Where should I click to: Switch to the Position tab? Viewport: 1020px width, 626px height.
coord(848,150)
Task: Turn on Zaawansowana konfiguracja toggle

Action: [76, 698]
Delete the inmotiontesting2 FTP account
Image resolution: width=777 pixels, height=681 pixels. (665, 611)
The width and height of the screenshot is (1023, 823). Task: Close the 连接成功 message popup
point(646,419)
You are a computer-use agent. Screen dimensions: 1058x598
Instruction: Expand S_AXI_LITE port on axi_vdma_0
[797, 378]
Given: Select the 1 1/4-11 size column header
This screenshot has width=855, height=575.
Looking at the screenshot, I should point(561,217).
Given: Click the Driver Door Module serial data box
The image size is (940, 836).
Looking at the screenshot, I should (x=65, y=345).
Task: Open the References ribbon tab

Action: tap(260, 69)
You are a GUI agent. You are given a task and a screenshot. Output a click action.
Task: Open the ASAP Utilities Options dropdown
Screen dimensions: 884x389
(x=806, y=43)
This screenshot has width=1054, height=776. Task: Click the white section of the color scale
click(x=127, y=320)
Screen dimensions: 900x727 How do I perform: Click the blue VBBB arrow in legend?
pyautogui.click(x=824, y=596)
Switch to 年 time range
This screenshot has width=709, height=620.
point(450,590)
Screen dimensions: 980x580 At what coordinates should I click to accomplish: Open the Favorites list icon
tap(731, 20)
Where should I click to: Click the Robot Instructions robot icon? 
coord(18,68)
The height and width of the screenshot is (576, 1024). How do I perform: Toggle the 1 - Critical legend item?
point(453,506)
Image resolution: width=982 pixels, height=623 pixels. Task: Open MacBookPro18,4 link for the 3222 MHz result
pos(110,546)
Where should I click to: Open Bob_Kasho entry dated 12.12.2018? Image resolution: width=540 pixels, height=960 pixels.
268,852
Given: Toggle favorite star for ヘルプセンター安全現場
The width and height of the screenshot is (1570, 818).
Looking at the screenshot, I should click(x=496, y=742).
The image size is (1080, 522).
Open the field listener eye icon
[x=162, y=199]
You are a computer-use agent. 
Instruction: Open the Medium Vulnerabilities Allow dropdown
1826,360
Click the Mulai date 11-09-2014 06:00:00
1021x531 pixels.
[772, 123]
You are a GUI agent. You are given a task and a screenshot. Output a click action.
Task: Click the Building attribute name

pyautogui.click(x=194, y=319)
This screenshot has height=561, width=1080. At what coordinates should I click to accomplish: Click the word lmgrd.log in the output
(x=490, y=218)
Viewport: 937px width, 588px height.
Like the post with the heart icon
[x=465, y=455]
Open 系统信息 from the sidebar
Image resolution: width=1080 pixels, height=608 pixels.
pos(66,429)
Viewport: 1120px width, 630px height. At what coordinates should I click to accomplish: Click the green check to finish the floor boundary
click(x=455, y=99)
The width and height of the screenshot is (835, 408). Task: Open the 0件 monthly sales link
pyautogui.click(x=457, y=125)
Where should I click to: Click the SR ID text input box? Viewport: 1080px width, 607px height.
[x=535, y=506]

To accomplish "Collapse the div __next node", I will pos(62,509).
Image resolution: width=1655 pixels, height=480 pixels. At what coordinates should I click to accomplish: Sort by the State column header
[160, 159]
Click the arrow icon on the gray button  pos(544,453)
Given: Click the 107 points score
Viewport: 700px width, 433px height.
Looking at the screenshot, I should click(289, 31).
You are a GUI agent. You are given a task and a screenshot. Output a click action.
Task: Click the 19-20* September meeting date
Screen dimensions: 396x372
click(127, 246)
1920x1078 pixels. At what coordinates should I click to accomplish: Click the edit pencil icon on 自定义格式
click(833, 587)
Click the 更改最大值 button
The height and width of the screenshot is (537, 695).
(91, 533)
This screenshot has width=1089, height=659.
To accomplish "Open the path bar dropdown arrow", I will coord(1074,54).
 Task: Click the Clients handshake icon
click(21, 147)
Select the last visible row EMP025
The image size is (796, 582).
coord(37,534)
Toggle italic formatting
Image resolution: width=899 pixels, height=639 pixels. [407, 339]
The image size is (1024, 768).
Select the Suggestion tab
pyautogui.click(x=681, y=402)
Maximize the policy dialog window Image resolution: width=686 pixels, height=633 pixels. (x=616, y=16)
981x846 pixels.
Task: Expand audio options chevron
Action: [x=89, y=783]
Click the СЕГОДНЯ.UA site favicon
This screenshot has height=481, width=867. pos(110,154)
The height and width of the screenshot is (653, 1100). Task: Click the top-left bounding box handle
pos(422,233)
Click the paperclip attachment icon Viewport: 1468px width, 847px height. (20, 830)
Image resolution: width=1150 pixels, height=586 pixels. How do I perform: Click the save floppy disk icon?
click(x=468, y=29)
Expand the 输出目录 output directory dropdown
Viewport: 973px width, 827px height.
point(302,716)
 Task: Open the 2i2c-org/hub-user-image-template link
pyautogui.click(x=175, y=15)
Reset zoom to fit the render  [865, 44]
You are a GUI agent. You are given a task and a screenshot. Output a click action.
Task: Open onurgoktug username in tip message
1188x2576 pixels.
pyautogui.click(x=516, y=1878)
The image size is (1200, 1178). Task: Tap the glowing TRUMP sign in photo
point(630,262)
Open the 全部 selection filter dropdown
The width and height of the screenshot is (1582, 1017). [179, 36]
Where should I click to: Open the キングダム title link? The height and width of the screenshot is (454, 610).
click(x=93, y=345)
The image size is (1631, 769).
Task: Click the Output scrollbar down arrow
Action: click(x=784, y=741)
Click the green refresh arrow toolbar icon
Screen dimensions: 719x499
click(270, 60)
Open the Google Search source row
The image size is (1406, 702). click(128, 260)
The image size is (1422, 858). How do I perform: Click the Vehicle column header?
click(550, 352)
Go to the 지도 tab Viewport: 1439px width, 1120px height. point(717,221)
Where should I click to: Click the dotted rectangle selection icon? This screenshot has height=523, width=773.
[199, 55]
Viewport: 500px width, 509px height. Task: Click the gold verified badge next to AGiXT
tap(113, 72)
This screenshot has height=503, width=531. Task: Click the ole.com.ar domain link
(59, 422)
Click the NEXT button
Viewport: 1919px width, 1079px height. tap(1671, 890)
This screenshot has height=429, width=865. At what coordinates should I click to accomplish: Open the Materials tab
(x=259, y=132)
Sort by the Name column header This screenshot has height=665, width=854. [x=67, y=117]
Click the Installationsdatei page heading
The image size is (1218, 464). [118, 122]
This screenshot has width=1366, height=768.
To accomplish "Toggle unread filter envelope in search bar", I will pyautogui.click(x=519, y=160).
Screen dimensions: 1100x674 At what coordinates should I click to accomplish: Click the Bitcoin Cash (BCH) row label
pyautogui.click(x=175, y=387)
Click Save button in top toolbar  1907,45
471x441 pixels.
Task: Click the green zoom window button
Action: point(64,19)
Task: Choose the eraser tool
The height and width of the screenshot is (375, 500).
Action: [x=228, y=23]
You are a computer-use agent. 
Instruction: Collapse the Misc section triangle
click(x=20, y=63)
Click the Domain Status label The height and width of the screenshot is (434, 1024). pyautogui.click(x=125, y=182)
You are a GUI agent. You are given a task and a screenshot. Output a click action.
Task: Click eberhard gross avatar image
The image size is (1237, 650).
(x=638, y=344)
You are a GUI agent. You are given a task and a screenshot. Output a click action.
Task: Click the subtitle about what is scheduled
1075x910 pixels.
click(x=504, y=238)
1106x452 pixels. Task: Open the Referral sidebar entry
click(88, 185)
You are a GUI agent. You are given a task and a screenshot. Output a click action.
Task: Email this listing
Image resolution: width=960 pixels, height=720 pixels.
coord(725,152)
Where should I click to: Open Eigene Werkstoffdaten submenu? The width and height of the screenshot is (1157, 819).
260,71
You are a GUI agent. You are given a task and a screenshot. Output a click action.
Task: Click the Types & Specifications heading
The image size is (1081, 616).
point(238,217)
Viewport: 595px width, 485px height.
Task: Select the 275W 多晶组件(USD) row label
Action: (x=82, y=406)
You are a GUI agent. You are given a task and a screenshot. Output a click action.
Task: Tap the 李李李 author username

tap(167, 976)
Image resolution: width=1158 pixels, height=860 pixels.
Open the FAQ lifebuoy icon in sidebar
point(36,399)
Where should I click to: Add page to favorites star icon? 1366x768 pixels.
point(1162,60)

● TASK STATEMENT: Beginning at the line above that contains "This screenshot has width=1366, height=768.", return each line exactly through the line that contains "Click the Domain", and no others.

● ANSWER TO THIS EXERCISE:
This screenshot has width=1366, height=768.
To accomplish "Toggle unread filter envelope in search bar", I will pyautogui.click(x=519, y=160).
Screen dimensions: 1100x674 At what coordinates should I click to accomplish: Click the Bitcoin Cash (BCH) row label
pyautogui.click(x=175, y=387)
Click Save button in top toolbar  1907,45
471x441 pixels.
Task: Click the green zoom window button
Action: point(64,19)
Task: Choose the eraser tool
The height and width of the screenshot is (375, 500).
Action: [x=228, y=23]
You are a computer-use agent. 
Instruction: Collapse the Misc section triangle
click(x=20, y=63)
Click the Domain Status label The height and width of the screenshot is (434, 1024). pyautogui.click(x=125, y=182)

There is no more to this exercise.